====== TEXT EXCERPT ======
# champion bass boat with a 175hp black max



## mattmc2003 (Apr 15, 2009)

My pa in law has an older champion bass boat with a 175hp black max mercury. Its been sitting a while, and i was gonna ressurect it and maybe put some time on it this summer. I would think it should run 40:1 mix, but im not sure. It has been worked up and the oil injection removed long ago, so i dunno. Any ideas? I run 50:1 in our 85 evinrude, so i figured 40:1 would be safer for a hotter motor. How much HP do you figure it could have. He said it was supposed to be 200+. Pretty nice setup boat. I figure it is a mid 80's model. Jack plate on the motor. Nice prop, no damage. Just a little dirty from storage. Any body got any info or advice? Definantly gotta drain the gas first. 
__________________


----------



## 2000ssm6 (Apr 15, 2009)

Don't know on the HP. A modded bass boat, NICE!

Definitley drain the fuel as stated, see how she runs on fresh fuel. You might have to put a kit in the carb. If it has a water temp gauge, make sure it stays within range, the impeller pumps rot after sitting for long periods of time. It may be a good idea to go ahead and replace it anyway, you DON'T want it going out while on the lake.


----------



## rngrchad (Apr 16, 2009)

Sweet Boat. I'm not sure about the oil mix. My father has a 1998 202 Champ with a 200 Mariner. Champs are amazing big-water bass boats. 

Here's my dad's Champ:
http://www.youtube.com/watch?v=dD5uqX0gm5c

http://www.youtube.com/watch?v=yK_BPKeovGU


----------
====== SUPPLIED INFORMATION ======
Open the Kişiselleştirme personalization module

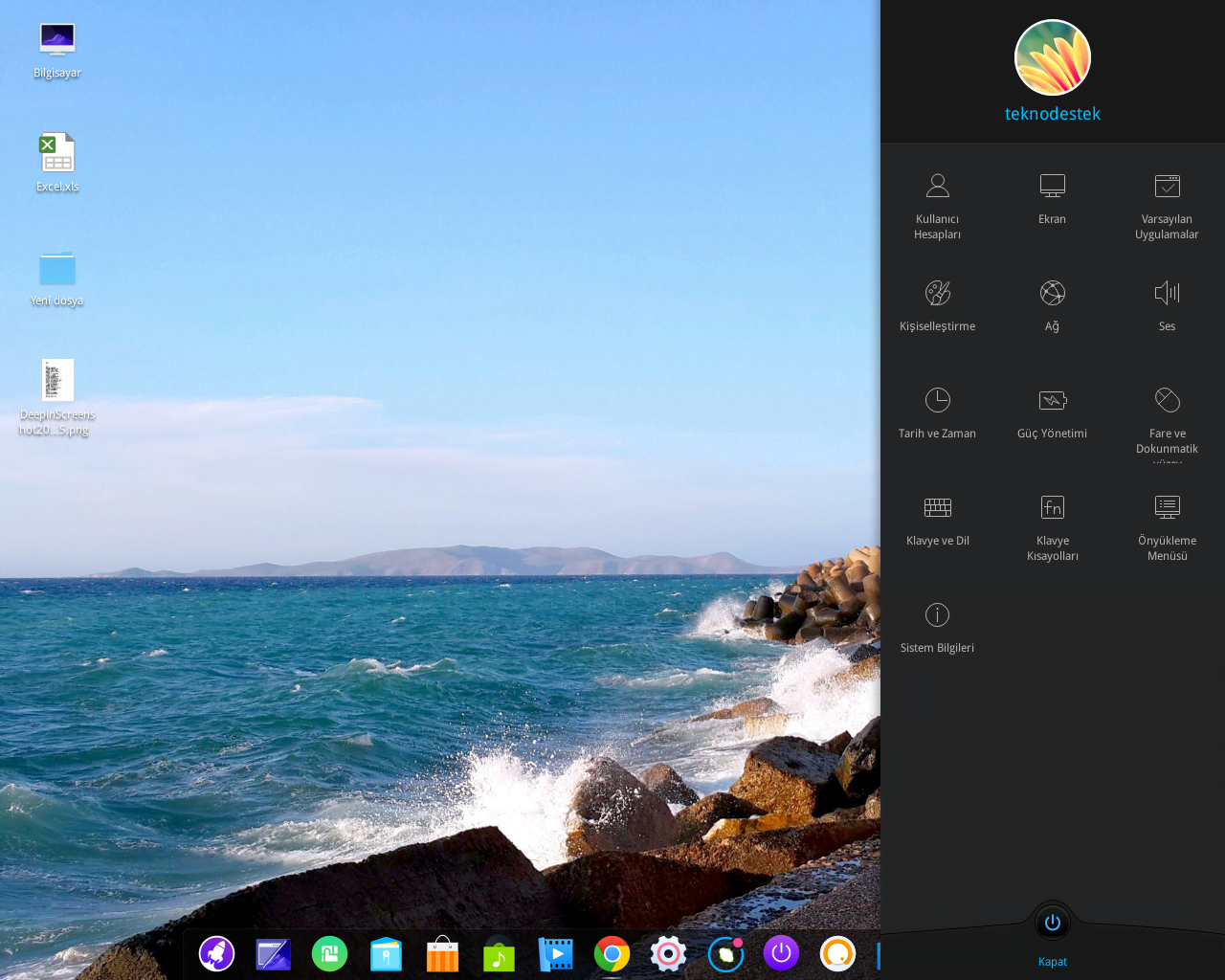[937, 303]
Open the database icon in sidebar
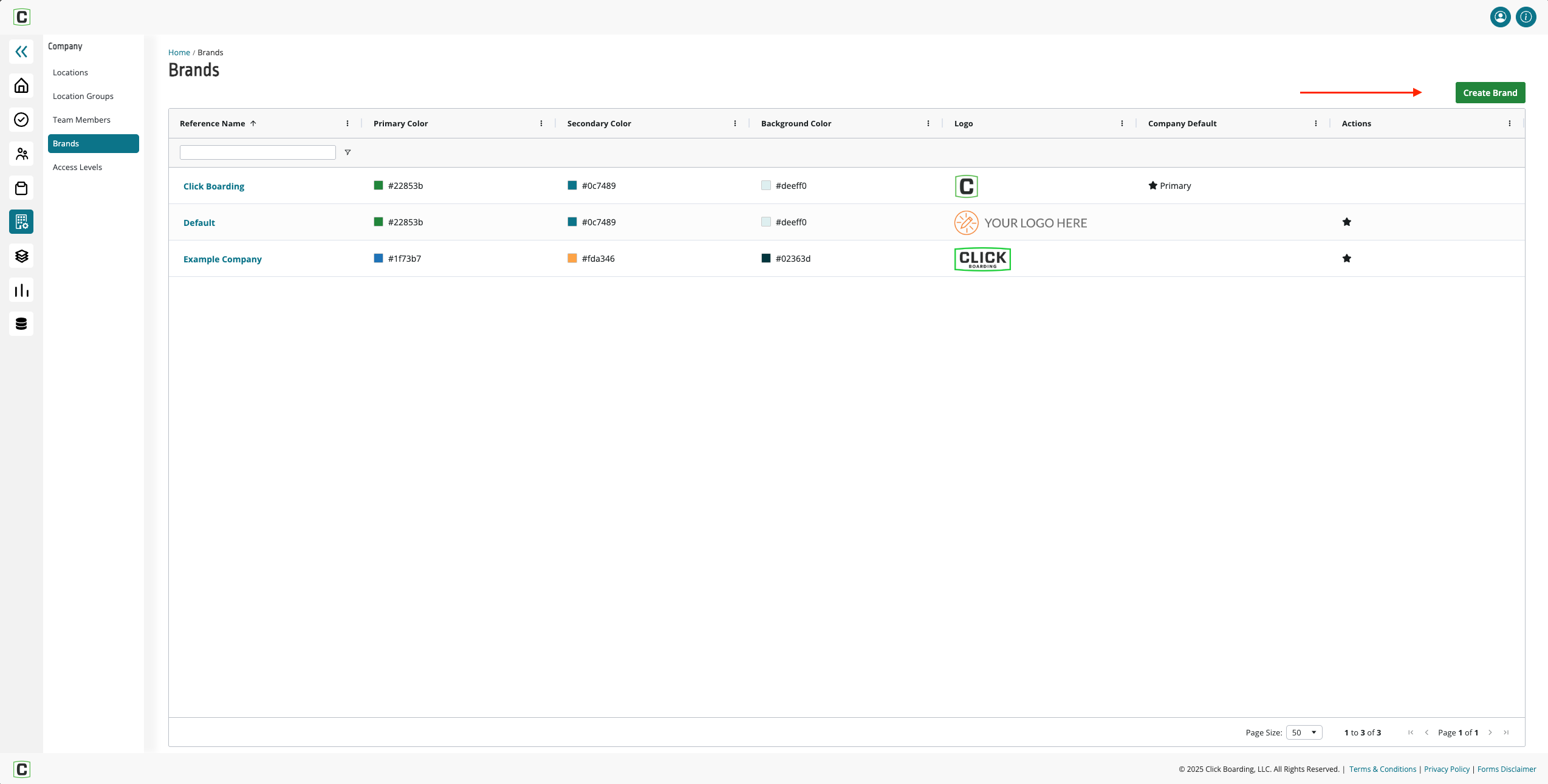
======
GOALS:
1. Answer these from the bass boat thread:
(a) What oil mix does mattmc2003 run in the 85 Evinrude?
(b) According to 2000ssm6, what rots after sitting for long periods?
(c) What motor is on the 1998 202 Champ owned by rngrchad's father?
2. Duplicate the part of the bass boat thread between "My pa in law" and "2000ssm6 (Apr 15, 2009)", inclusive.
3. Decide whether each statement agrees with the bass boat thread, and back each yes or no with the deciding words quoted from it:
(a) The oil injection on the father-in-law's motor is still in place.
(b) 2000ssm6 suggests the impeller may be worth replacing regardless.
(c) mattmc2003 thinks the boat dates from the mid 1980s.
The listing is separate material and has nothing to do with the bass boat thread.

ANSWERS PER TASK:
1.
(a) 50:1
(b) The impeller pumps
(c) A 200 Mariner

2.
My pa in law has an older champion bass boat with a 175hp black max mercury. Its been sitting a while, and i was gonna ressurect it and maybe put some time on it this summer. I would think it should run 40:1 mix, but im not sure. It has been worked up and the oil injection removed long ago, so i dunno. Any ideas? I run 50:1 in our 85 evinrude, so i figured 40:1 would be safer for a hotter motor. How much HP do you figure it could have. He said it was supposed to be 200+. Pretty nice setup boat. I figure it is a mid 80's model. Jack plate on the motor. Nice prop, no damage. Just a little dirty from storage. Any body got any info or advice? Definantly gotta drain the gas first. 
__________________


----------



## 2000ssm6 (Apr 15, 2009)

3.
(a) No: "the oil injection removed long ago"
(b) Yes: "It may be a good idea to go ahead and replace it anyway"
(c) Yes: "I figure it is a mid 80's model."